_DATA TO USE_.

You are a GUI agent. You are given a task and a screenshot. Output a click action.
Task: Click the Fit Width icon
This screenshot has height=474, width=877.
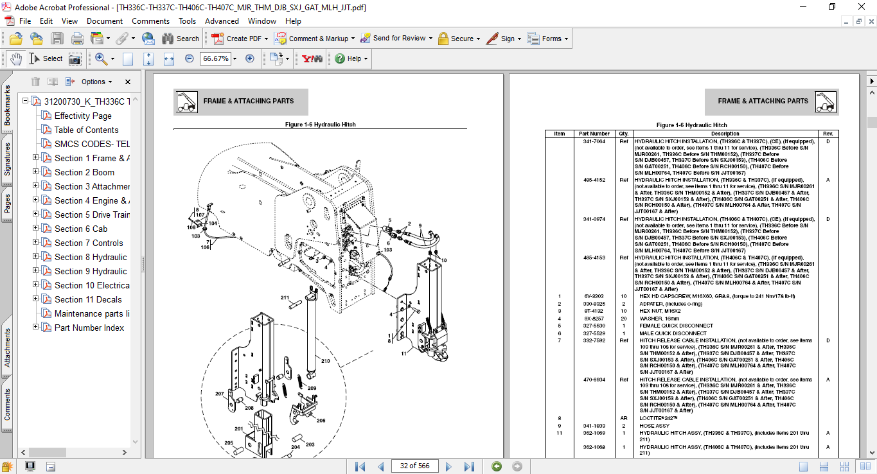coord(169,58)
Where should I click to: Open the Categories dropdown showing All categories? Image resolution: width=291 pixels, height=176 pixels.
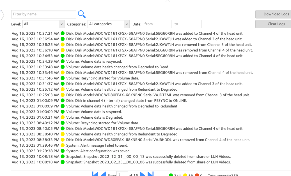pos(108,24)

_REQUIRED ACTION_.
Could you write out, word for word, the lines from the one containing "Where should I" through the last line of the records, leaving out the pictures?

_RESULT OF THE TASK_.
Where should I click to: Open the Categories dropdown showing All categories? Image resolution: width=291 pixels, height=176 pixels.
pos(108,24)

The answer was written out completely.